In 1909, when the Leven/Lundin course was divided at the Mile Dyke, Lundin Golf Club annexed the ladies course to create their new 18-hole course. They arranged for a new ladies course, designed by James Braid, on the present site, the Standing Stanes Park. It was briefly extended to 18 holes over land acquired in 1913, but this land was immediately lost to agricultural use during the Great War and afterwards it was decided to keep the course as 9 holes.
The nearby Leven Ladies Golf Club was formed in the same year as Lundin, on August 21st 1891, and the first game was played on Saturday August 22nd (at 2 pm) on a 9-hole course beside the ‘Scoonie Burn’.
Women's golf in Ireland
Women's golf had begun in Ireland from early days. Foremost among the Irish women's clubs is Royal Portrush Ladies Golf Club founded in 1891, initially over a 9-hole course, extended to 18 holes in 1892. The Irish press were not enthusiastic supporters of women's golf, though the Coleraine Chronicle carried this report on 13th July 1888:-
On Friday evening at Portursh, almost in the gloanin' two ladies played an interesting and breathless 'single' and it was a touching and beautiful thing to see the meek devotion of the attendant husbands, who kept score and carried the clubs.
While the Ladies always seemed to succeed in getting suitable golf courses created, it was not without issues. Aberdeen Ladies Golf Club was founded in 1892 and made initial agreement to rent land at £12 per annum from the University's Kings College. However, they were then embroiled in a contractual dispute when the University baulked at the putting the words per annum in the lease terms. The ladies refused to be browbeaten, but, in the end, after finalising a one-year agreement, they approached the (Royal) Aberdeen Golf Club at Balgownie for an alternative arrangement.

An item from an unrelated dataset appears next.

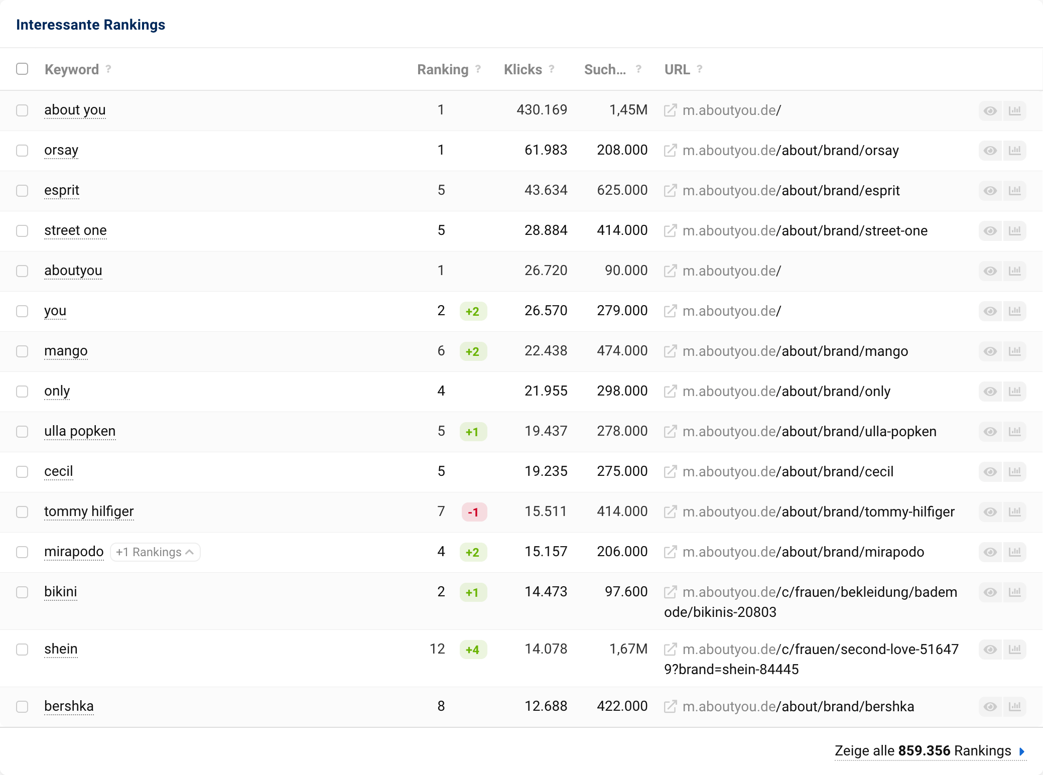Open history chart icon for bershka
Image resolution: width=1043 pixels, height=775 pixels.
(x=1014, y=707)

For the capital sum of £100 a course was laid out for them. The land was rent free, for as long as RAGC did not require it, but the Ladies had to arrange their own accommodation, which they did and which is why they have a separate clubhouse there to this day. They are also possibly the first ladies club to arrange a 'home and home' match in April 1893 with Montrose Ladies Golf Club, founded in 1890.
After the formation of the Ladies Golf Association in 1893, positive attitudes to women’s golf grew rapidly. In 1894, Forfar Golf Club made a decision that they will allow women to join if 30 members of the "fair persuasion" could be persuaded to apply and in 1895, ladies were admitted.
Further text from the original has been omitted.